María Victoria Pablos Lamas

Reflexiones desde la ventana

Con tiritas o sin ellas

«Por favor sigan disfrutando de la vida, con todo lo que conlleva»

MARÍA VICTORIA PABLOS LAMAS

Una gota rueda por el dorso de una mano, cae otra sobre un hombro, la tercera cae en la frente... Llueve. Llueve fuera y el sonido invita a descansar en el interior. El pensamiento me trae momentos y sensaciones que me hacen sonreír. Nuestro modo de vivir en este mundo es único y diverso.

La perfección se vuelve invisible y juega a esconderse detrás de cada titubeo.
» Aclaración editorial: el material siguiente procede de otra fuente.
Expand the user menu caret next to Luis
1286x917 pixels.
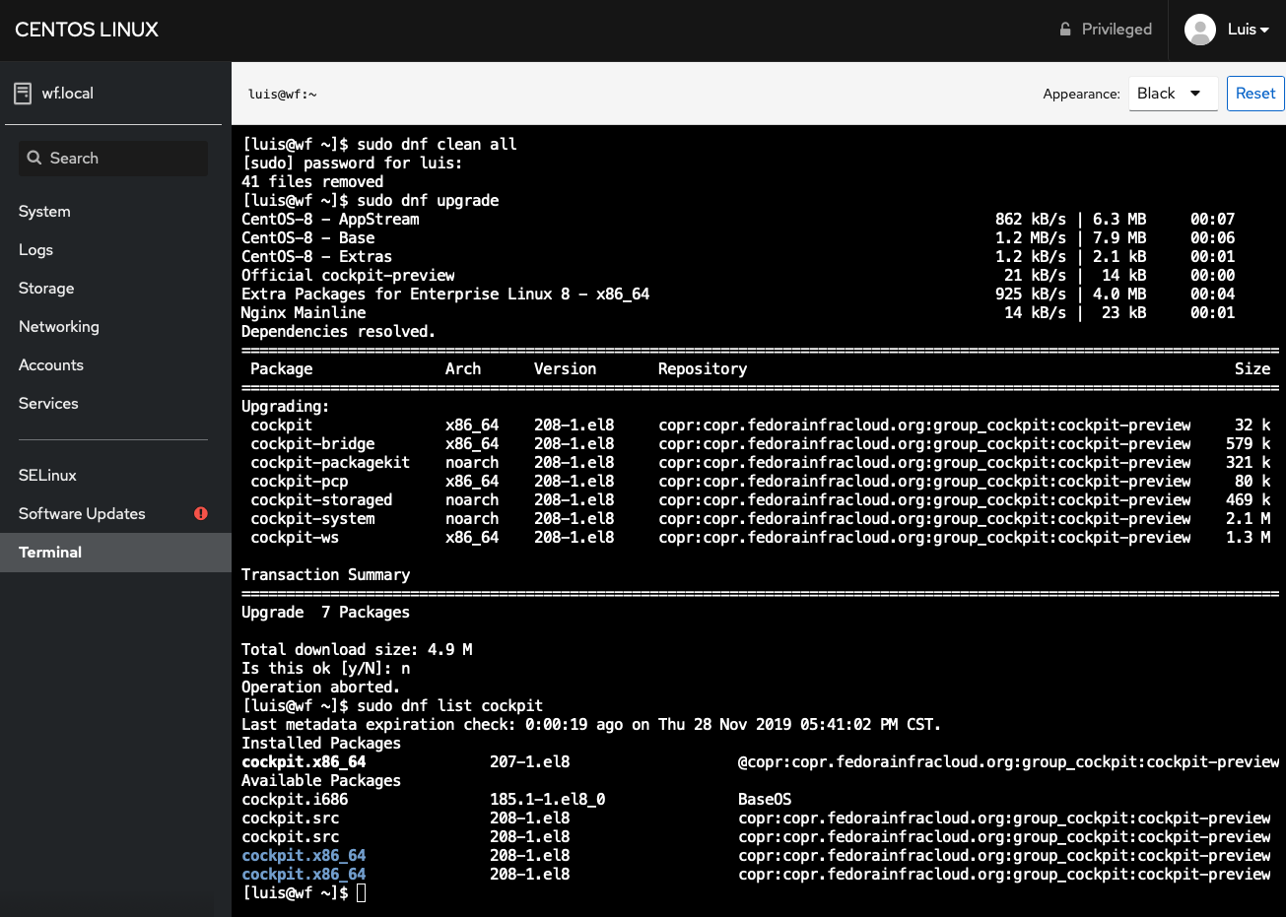1264,30
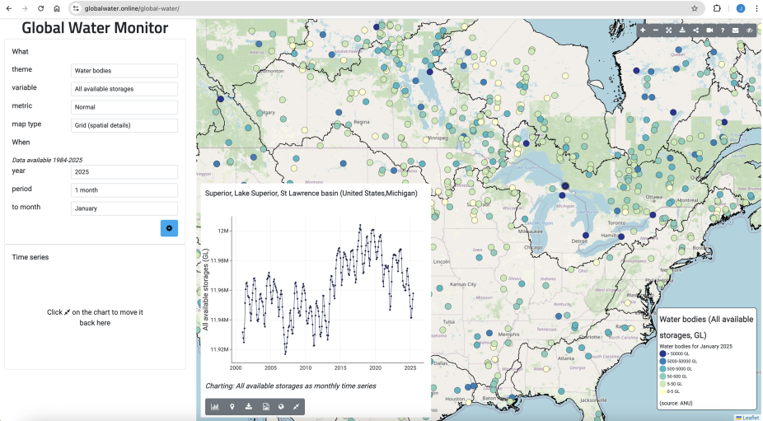This screenshot has width=763, height=421.
Task: Open the help question mark icon
Action: [723, 30]
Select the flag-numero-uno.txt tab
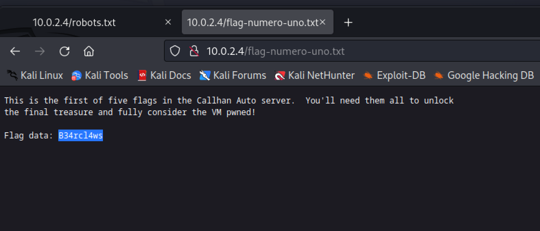Viewport: 540px width, 231px height. pos(253,23)
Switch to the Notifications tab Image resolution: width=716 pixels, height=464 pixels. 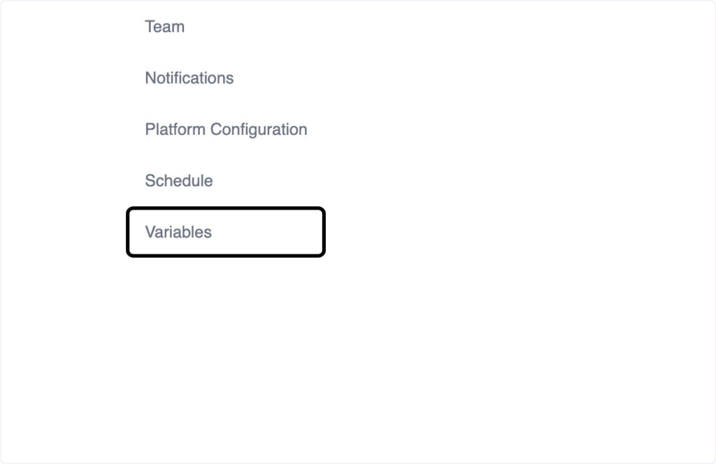click(189, 78)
Formamos parte de una cadena de acción reacción. Nada se percibe como inmutable y nada de nada es ajeno a las circunstancias que nos rodean. Cuántas veces hemos pensado, «soy yo y mis circunstancias» pero nunca soy, casi siempre hay un somos, porque lo que nos sucede pesa en la red que formamos, por lo tanto, siempre somos, siempre arrastramos.

No son fáciles de pensar las heridas, de hecho, muchas personas lo evitan. Recuerdo la última vez que ese dolor de herida intensa casi vuelve a romperme. Fue no hace tanto, durante aquellos fatídicos días en los que más de mil personas estaban muriendo en España con esta pandemia. Todo me llevaba a pensar que el mundo perdía vidas a un ritmo insostenible. Cada ser humano era arrancado de su red, y las heridas de la red por muy zurcidas... Aquí siguen. (Si ustedes han leído otros artículos saben a qué me refiero).
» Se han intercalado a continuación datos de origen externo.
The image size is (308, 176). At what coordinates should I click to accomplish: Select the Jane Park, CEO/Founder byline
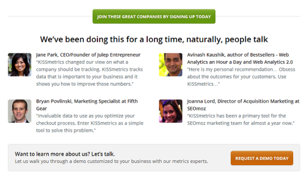click(x=88, y=55)

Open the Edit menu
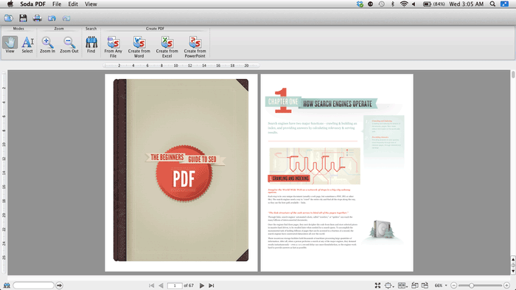click(73, 4)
Y es que cada herida tiene su dolor y cada dolor podrá llegar a convertirse en una fortaleza si conseguimos sobrevivirlo. Ninguna persona vive sin malos momentos, ni sin heridas. No me refiero a cosas tontas. Nosotros, que en esta parte del planeta le concedemos tanto valor a la información, nos hemos dado cuenta que todo en exceso hiere o mata... Nada se escapa a esta máxima fundamental. De ahí que urja diferenciar lo esencial y pensar en aquello que valoraban nuestros padres o abuelos para evitar así que nos dejemos dañar por fantasmadas.
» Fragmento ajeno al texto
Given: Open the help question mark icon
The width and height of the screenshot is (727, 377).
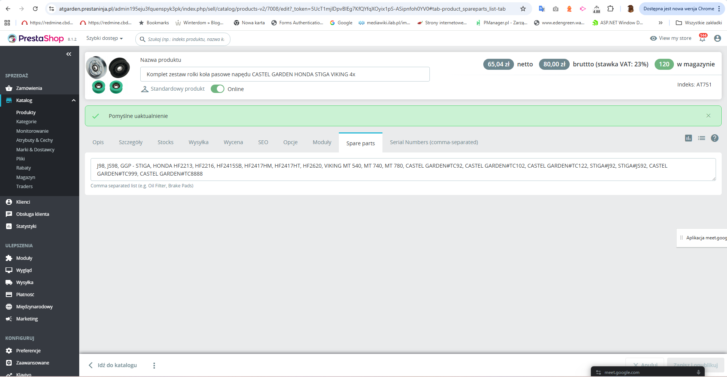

Permítanme invitarles a pensar en las heridas que tenemos, en las que dejamos en nosotros o en las que dejamos en otros seres humanos... tendremos que descubrir heridas que no conocemos y el tiempo nos ayudará poco a poco. Existen heridas de las peores, invisibles: cicatrices emocionales de profundas de decepciones, de traiciones, de abandonos. Sin percibirlo tenemos heridas que dejamos quedarse... ellas se encargarán de hacernos sangrar incluso sobre las personas que no entenderán por qué lo hacemos. Para Pablo Neruda «más que abrirnos la piel, nos abren los ojos», pero también nos abren ciertamente la piel. Y para Isabel Allende «cuanto más grande la herida, más privado el dolor».

Definitivamente somos elementos que entramos en orden o desorden tras habernos pensado. No podemos negar, como seres humanos, que parte de vivir es avanzar y cerrar ciclos. Sabiamente la mente olvida todo lo que sobra, algunas heridas sanarán gracias al tiempo. El secreto es dejar que tenga que venir lo nuevo; nadie puede arrastrar sin fin esa pesada carga. Sin olvidar que necesitamos vivir desde el aquí y el ahora: Eloy Moreno en su libro El Regalo nos dice que «uno no puede jugar a adivinar el futuro y menos cuando, ni siquiera es capaz de controlar el presente».

Sólo si deciden intentarlo, recuerden que la mancha de una mora con otra verde se quita (es una tirita), tirita que no solo funciona en el ámbito del amor.

Por favor sigan disfrutando de la vida, con todo lo que conlleva. Y «no permitan que sus heridas les transformen en algo que no son». (frase de Paulo Coelho que procede de la lógica aplastante más quijotesca)

Dedicado a todos los que al leer sonríen. Especialmente dedicado a Judith Tesoro Búrdalo, a su familia y a todos los que hemos vivido algo que nos cambió tanto que nunca volvimos a ser los mismos.